Sigfrido Ranucci, quando il giornalismo di inchiesta provoca una condanna a morte

Speciale per Senza Bavaglio
Valerio Boni
Milano, 24 gennaio 2021

Il mestiere di giornalista, di chi lo fa seriamente, è anche questo: scoprire intervistando una persona di avere sulla testa una condanna a morte. Una minaccia non certo campata in aria, se si considera che arriva dalla famiglia Madonia, una “garanzia” in ambiente mafioso. Una scoperta da far tremare i polsi, quella vissuta pressoché in diretta da Sigfrido Ranucci, che dal 2017 ha raccolto il testimone da Milena Gabanelli per la conduzione di Report, la trasmissione più scomoda della TV di Stato.

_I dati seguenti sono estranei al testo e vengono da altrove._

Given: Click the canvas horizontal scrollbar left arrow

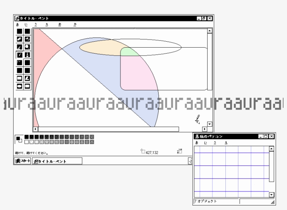Looking at the screenshot, I should (x=35, y=129).
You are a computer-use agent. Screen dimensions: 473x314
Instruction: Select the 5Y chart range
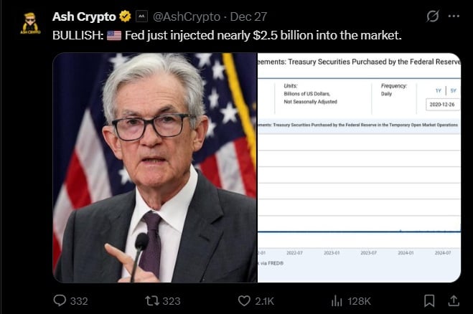pos(453,90)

Un rischio che corre chi si occupa di argomenti spinosi e non di scoprire i segreti della farfalla tatuata di Belen o della contorta vita privata di presunti e annoiati vip. Da coautore di Report Ranucci ha seguito più di un’inchiesta dai contorni scabrosi e coraggiosamente svelato i contorni di faccende che hanno coinvolto personaggi eccellenti e intoccabili. Ha avuto anche l’ardire di pubblicare un libro, “Il patto”, scritto a quattro mani con Nicola Biondo.

Un volume che svela i segreti della trattativa tra Stato e mafia mettendo in sequenza i racconti inediti di un infiltrato, che di fatto ha “inguaiato” la posizione degli esponenti della famiglia Madonia in carcere. Un intrigo tra mafia, servizi segreti e massoneria deviata che ha generato profitti e omicidi eccellenti e, come danno collaterale, una taglia sulla testa di Sigfrido Ranucci.

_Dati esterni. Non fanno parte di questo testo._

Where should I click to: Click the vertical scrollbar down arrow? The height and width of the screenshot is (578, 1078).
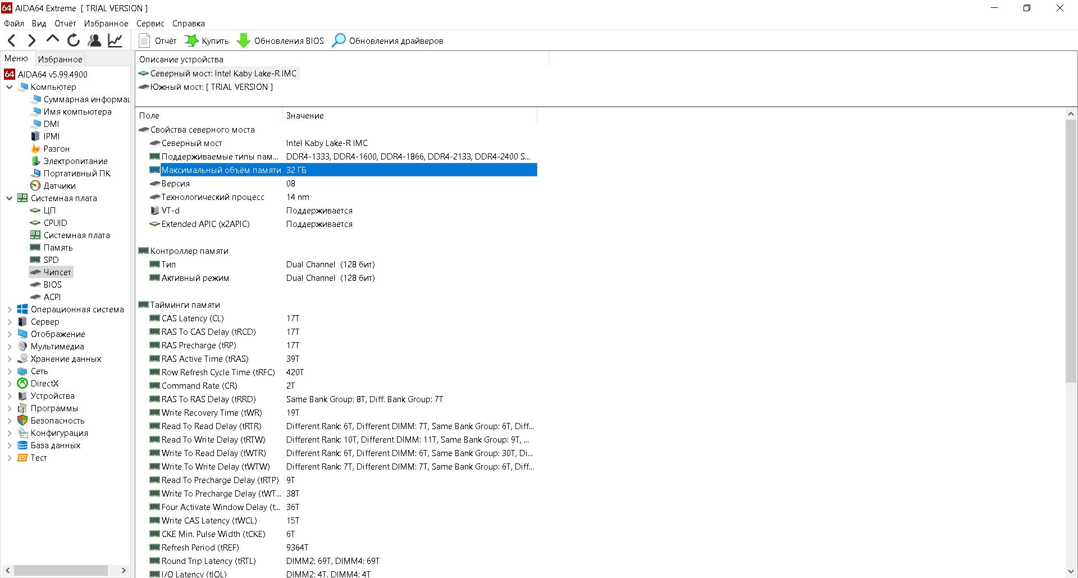point(1071,571)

La minaccia risale al 2010, anno di pubblicazione del libro, ma Ranucci lo ha scoperto cinque anni più tardi, quando nel corso di un’intervista il pregiudicato Francesco Pennino gli ha comunicato che qualcuno “aveva intenzione di fargli del male”. Mezze parole, che nel corso della registrazione sono chiarite, specificando che il “male” era un’esecuzione capitale ordinata dai siciliani, e più nello specifico dai Madonia, con i quali Pennino ha condiviso un periodo di reclusione. Un ordine non eseguito perché da “fuori” l’iniziativa è stata stoppata.

La mafia ha infatti un rigido codice, che tra le varie regole prevede che i progetti di chi è in carcere debbano essere approvati da chi è in libertà. E in questo caso lo stop è stato imposto da Matteo Messina Denaro, non perché avesse una particolare simpatia per i giornalisti di Report, ma perché il particolare momento consigliava di evitare di fare troppo rumore. Finiti gli anni delle dimostrazioni di forza, in stile Capaci, anche la mafia nel nuovo millennio era passata a un profilo più basso, in grado di assicurare risultati migliori, senza suscitare risposte e indagini di Stato.

I 50 minuti di intervista sono rimasti chiusi in un cassetto fino a qualche settimana fa, quando Ranucci ha scoperto che queste dichiarazioni di Pennino non erano state inserite nel fascicolo dell’inchiesta, quindi non secretate. I passaggi chiave della registrazione sono stati inseriti in 130 minuti di trasmissione che hanno ripercorso 40 anni di storia e di intrighi del nostro Paese. Con una media di ascolti di tre milioni, che l’autore-conduttore di Report giudica “la curva della speranza per un argomento a torto giudicato non più d’attualità, che dopo 28 processi sulle stragi ci ha lasciato senza una verità”.

Ranucci è oggi sereno, considera quella minaccia esaurita nel momento in cui è arrivato lo stop “dall’esterno”, un incidente che considera alla stregua delle oltre 175 querele raccolte negli anni, che non hanno fermato il lavoro di inchiesta. “Per chi fa giornalismo d’inchiesta – sostiene – è importante farlo in libertà, ma soprattutto sentirsi liberi di farlo”. Quel che manca, però, è spesso la solidarietà sincera, una qualità insolita, che arriva quasi unicamente dai colleghi. Naturalmente da chi quotidianamente scava nei campi di furbi e corrotti, una razza sempre più rara, se si considera che le edicole sono affollate di testate di gossip, simili tra loro per grafica e contenuti.

Chi si occupa di inchieste in TV deve anche fare i conti con la questione della responsabilità civile per i giornalisti della Rai che, a causa della specifica natura giuridica del Servizio Pubblico, rischiano – unico caso italiano – di dover pagare di tasca propria querele ricevute nell’esercizio della loro professione. L’azienda assicura infatti l’assistenza legale, che si limita al patrocinio in tribunale, perché nel malaugurato caso un giudice riconosca un reato di diffamazione o calunnia, le spese sono tutte a carico del giornalista.